Android 4.3 [LWN.net]

Android 4.3

Posted Jul 24, 2013 18:14 UTC (Wed) by hpro (subscriber, #74751)
Parent article: Android 4.3

But full SELinux MAC is noteworthy. But maybe someone with better understanding than me will explain that it does not really change anything?

Android 4.3

Posted Jul 24, 2013 19:40 UTC (Wed) by arjan (subscriber, #36785) [Link] (2 responses)

if they use SELinux in enforcing mode, the primary thing it will give is that malware from the store will have a harder time breaching their permission boundaries.

Against exploits... SELinux is not really designed to stop those (it may however stop a successful exploit from escalating further if the stars align).

Android 4.3

Posted Jul 24, 2013 19:47 UTC (Wed) by mr_bean (subscriber, #5398) [Link] (1 responses)

If they use SELinux in enforcing mode rooting the phone might get you precisely diddly squat.

Android 4.3

Posted Jul 24, 2013 23:26 UTC (Wed) by spender (guest, #23067) [Link]

Apparently the false view has been repeated so much by those with authority that even if the proper place of SELinux is now mentioned by higher-ups (Arjan here above), the ignorance stubbornly remains pervasive (as evidenced by the parent comment).

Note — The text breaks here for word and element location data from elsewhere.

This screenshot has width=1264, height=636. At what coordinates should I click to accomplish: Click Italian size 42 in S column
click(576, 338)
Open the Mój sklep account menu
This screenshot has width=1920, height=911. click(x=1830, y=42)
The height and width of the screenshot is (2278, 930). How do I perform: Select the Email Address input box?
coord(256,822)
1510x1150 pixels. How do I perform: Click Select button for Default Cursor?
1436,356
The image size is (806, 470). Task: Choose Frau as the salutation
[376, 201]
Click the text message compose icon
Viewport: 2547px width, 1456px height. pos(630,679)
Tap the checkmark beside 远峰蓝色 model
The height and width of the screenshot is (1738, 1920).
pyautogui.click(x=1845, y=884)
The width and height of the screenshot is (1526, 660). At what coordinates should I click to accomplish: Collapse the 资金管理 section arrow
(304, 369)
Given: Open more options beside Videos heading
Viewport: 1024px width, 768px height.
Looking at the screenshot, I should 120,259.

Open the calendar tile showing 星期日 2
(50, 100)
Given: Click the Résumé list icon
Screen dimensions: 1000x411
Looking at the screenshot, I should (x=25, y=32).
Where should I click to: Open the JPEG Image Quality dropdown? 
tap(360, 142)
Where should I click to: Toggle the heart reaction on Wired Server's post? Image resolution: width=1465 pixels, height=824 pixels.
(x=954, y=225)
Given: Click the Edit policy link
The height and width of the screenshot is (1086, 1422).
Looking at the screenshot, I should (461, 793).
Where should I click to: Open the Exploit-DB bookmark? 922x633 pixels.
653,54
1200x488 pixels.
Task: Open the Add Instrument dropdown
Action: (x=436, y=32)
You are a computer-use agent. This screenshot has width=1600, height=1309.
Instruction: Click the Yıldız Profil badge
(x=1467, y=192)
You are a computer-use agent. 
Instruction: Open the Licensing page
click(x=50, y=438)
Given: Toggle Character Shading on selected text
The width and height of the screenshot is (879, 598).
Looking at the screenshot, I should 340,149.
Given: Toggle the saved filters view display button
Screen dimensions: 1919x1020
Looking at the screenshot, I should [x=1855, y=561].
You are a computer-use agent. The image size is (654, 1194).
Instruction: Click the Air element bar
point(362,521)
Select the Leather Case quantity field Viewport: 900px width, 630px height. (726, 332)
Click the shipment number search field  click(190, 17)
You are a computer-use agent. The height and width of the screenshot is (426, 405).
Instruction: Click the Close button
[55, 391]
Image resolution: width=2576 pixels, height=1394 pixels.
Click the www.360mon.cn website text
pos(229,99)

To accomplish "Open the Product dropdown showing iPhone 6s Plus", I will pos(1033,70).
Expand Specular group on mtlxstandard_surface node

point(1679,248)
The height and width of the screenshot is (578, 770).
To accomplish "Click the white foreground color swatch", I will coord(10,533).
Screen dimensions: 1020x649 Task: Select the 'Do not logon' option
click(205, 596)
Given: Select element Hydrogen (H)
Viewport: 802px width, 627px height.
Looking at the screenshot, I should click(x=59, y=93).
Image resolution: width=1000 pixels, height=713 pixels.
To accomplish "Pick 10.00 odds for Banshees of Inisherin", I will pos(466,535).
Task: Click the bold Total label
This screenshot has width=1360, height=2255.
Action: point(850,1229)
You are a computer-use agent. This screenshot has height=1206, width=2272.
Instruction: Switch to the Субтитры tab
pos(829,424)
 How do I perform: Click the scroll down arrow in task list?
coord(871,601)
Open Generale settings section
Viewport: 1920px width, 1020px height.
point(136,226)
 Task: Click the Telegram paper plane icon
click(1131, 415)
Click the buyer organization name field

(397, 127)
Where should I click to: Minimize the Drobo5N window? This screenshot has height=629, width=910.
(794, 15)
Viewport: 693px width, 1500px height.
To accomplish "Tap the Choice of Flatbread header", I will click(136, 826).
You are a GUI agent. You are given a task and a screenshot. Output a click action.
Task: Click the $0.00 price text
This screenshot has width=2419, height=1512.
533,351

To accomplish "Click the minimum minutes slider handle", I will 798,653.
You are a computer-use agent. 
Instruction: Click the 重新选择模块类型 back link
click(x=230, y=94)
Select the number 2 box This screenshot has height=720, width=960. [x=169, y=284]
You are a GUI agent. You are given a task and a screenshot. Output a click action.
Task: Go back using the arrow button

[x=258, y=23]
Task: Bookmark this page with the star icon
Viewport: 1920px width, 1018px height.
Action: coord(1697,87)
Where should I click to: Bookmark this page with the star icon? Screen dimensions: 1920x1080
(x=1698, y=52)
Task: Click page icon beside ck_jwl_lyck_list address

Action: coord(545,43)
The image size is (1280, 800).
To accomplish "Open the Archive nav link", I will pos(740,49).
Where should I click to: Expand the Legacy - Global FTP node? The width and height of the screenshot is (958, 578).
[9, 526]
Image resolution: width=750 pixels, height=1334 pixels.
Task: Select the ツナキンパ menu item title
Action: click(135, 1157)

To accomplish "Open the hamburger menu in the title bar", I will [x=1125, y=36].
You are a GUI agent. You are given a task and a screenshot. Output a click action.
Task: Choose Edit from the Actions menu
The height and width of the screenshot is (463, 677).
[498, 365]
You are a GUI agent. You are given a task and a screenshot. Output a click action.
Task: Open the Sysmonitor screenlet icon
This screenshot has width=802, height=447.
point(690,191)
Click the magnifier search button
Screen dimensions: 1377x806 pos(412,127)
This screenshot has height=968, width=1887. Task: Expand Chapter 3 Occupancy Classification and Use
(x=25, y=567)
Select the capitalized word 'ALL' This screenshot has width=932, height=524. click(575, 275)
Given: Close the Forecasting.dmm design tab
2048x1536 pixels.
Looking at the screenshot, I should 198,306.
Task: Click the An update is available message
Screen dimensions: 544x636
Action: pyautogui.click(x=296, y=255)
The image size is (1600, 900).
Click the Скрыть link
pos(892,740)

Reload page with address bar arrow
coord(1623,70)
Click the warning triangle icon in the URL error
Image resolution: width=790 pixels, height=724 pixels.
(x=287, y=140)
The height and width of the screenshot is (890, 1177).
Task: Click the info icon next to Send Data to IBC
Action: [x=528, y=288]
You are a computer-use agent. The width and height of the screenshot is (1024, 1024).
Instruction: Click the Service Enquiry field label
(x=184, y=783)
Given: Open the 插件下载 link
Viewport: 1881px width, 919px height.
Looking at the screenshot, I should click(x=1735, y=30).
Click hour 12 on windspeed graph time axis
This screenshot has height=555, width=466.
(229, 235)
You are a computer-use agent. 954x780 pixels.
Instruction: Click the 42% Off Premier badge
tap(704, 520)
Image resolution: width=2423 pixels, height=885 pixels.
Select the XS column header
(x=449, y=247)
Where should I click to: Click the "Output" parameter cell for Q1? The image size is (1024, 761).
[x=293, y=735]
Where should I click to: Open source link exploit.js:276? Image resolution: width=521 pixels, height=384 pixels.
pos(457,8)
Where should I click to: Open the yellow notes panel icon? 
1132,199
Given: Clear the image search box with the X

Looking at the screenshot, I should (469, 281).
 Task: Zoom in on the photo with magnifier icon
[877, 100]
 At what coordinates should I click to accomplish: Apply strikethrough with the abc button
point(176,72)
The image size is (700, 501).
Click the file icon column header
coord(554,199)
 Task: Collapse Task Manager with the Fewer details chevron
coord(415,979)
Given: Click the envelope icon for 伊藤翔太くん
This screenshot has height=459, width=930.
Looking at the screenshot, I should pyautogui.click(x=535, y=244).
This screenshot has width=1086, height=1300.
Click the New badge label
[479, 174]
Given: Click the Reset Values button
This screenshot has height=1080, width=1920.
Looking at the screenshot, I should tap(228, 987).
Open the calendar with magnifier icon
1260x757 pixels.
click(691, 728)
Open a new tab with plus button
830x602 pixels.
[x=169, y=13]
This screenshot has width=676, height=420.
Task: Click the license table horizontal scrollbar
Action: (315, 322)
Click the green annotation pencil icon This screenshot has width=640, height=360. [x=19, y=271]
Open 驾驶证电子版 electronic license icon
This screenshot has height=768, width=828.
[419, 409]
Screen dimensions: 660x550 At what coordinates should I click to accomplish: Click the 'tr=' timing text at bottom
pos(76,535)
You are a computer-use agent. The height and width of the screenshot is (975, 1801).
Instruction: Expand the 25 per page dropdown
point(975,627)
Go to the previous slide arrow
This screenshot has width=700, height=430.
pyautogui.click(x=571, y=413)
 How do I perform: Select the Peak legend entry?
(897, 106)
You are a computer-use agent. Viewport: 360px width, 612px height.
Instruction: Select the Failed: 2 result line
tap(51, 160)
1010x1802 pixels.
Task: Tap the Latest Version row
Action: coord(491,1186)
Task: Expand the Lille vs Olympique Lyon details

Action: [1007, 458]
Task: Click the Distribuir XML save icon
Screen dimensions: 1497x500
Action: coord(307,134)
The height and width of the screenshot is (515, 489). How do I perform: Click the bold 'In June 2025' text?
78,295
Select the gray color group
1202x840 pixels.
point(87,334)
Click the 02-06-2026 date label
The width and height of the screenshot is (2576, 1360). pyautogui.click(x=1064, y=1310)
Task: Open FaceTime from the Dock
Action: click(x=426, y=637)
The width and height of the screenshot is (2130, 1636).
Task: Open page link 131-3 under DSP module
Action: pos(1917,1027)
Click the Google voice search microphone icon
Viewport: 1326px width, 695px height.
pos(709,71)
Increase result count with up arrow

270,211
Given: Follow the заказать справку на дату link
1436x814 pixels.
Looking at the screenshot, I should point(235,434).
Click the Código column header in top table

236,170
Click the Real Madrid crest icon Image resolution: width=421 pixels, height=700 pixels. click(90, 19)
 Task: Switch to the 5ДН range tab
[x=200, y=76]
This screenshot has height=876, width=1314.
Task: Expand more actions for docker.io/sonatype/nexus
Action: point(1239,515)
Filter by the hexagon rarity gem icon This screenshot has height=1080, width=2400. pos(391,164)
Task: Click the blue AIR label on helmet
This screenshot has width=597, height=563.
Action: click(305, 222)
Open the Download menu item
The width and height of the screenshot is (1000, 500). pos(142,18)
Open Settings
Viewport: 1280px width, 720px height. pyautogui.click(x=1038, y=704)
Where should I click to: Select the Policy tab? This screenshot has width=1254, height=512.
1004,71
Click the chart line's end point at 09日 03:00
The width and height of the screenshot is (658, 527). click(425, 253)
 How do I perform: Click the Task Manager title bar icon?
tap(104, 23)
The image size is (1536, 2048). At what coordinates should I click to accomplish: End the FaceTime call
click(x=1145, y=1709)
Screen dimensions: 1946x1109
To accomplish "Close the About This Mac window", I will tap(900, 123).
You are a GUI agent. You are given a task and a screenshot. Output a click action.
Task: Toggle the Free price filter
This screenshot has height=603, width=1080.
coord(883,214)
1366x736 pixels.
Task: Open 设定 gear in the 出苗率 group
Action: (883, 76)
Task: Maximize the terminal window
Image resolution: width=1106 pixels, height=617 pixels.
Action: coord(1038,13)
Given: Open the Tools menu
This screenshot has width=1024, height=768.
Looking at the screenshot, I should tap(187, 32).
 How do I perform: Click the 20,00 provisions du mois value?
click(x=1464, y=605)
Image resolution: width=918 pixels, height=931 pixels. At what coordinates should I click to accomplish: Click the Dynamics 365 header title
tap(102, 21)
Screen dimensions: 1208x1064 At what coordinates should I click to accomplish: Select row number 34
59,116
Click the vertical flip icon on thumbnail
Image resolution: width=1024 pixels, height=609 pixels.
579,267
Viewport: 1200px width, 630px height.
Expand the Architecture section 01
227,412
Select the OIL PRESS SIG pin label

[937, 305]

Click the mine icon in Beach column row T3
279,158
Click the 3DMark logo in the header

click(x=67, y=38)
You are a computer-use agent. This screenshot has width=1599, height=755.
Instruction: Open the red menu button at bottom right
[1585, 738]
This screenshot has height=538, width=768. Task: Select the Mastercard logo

http://www.youtube.com/watch?v=WI0FXZUsLuI
http://www.youtube.com/watch?v=llqxbMgIztk

-Brad

Android 4.3

Posted Jul 24, 2013 23:41 UTC (Wed) by marcH (subscriber, #57642) [Link]

> But maybe someone with better understanding than me will explain that it does not really change anything?

I think SELinux changes everything. It's:

1. So fine-grained that it's extremely complicated to configure == impossible for mere mortals to configure correctly or even just audit
2. Designed by the NSA

Reach your own conclusion!

Android 4.3

Posted Jul 27, 2013 1:17 UTC (Sat) by jonabbey (guest, #2736) [Link]

Running 'getenforce' on an Android 4.3 system with an adb shell shows that SELinux is not configured to run in enforcing mode.